Quelle est votre définition du mot servir ?
«Servir, ce n’est plus obéir: c’est offrir une expérience, avec sincérité et générosité. C’est une vocation. C’est faire plaisir à l’autre… et y trouver soi-même du plaisir. C’est s’adapter, personnaliser, incarner les valeurs d’un lieu, d’un pays. C’est transmettre un savoir-faire avec excellence et discrétion.»
Quelles sont les tendances de l’hôtellerie de luxe ?
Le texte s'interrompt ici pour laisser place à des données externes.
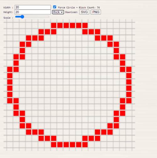Click the rightmost red block of the top row
Viewport: 157px width, 158px height.
click(x=85, y=25)
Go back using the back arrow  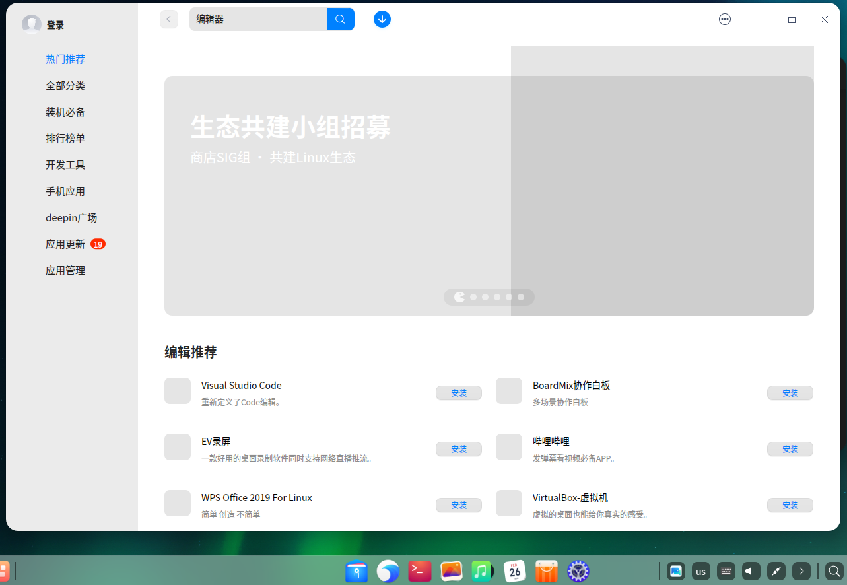169,19
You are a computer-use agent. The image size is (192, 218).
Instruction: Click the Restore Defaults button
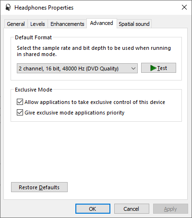point(39,187)
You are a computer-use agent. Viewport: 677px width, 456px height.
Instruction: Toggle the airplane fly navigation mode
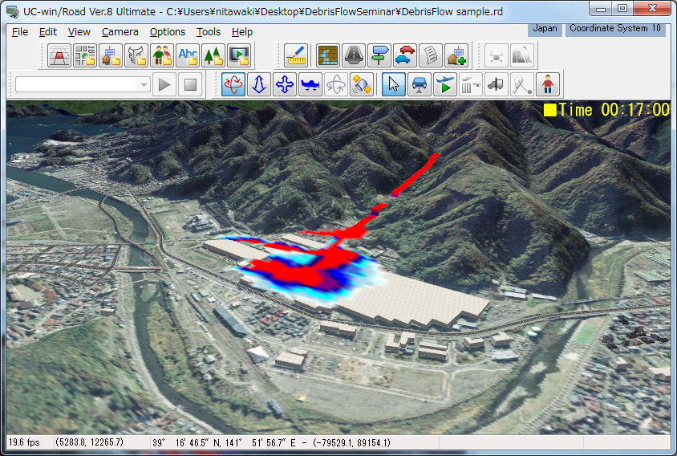point(310,84)
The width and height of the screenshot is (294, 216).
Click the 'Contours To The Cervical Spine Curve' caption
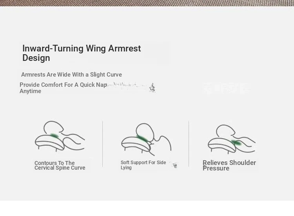point(60,165)
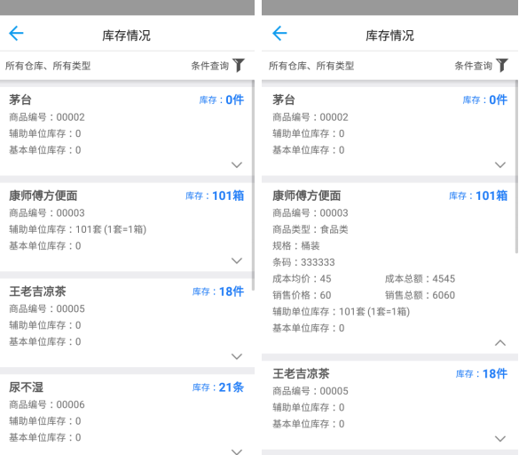Open 尿不湿 item title in left list
This screenshot has width=519, height=455.
26,387
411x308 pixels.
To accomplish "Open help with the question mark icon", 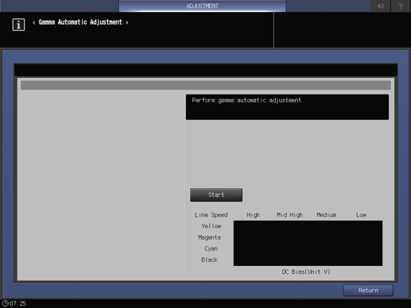I will click(401, 6).
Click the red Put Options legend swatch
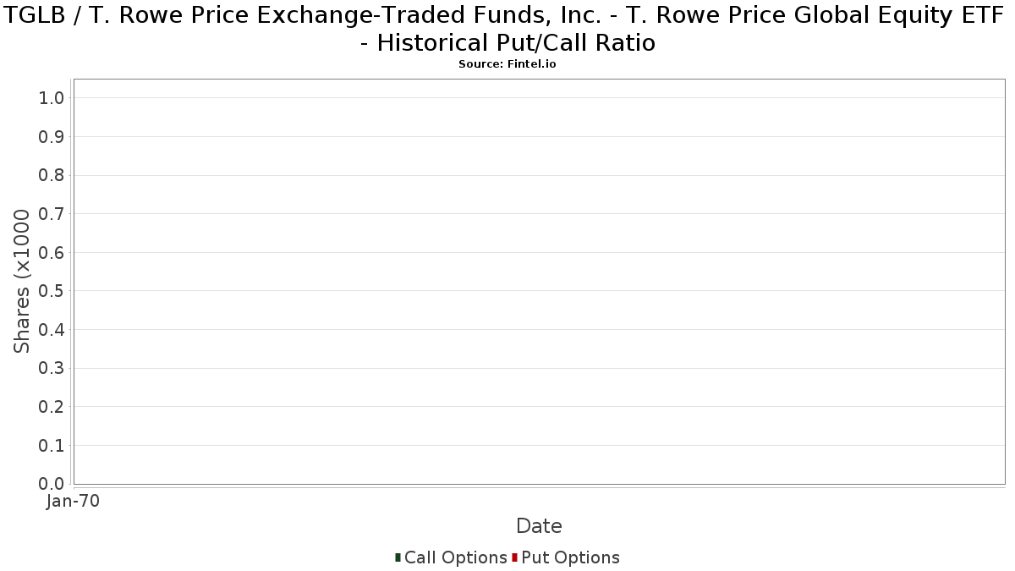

«Le bien-être, mental ou physique. Le nouveau luxe, c’est le temps pour soi. Pour un hôtel il ne s’agit plus simplement de disposer d’un spa, mais de proposer des expériences holistiques encadrées par des experts. Au-delà de la reconnexion à soi, on observe également un retour des séjours multigénérationnels, synonymes de reconnexion aux autres. Il s’agit aussi d’hyperpersonnalisation et de proposer des expériences uniques et authentiques. On est vraiment sur l’émotion.»
Quels sont les nouveaux défis ?
«Comme évoqué précédemment, le défi RH reste le plus important. L’hôtellerie de luxe évolue dans un monde en plein bouleversement. Certains métiers ont profondément changé: la digitalisation a par exemple fait disparaître le rôle de concierge dans de nombreux quatre étoiles. Dans les cinq étoiles, ce rôle persiste, mais se concentre désormais sur des demandes plus complexes. L’un des défis majeurs est aussi celui du développement durable: nos clients ne sont pas réfractaires à l’écologie, mais attendent de la cohérence, et surtout une liberté de choix. Il faut trouver un équilibre entre luxe et responsabilité, sans tomber dans le greenwashing. Il faut faire des choix stratégiques alignés avec l’identité et l’âme de chaque maison.»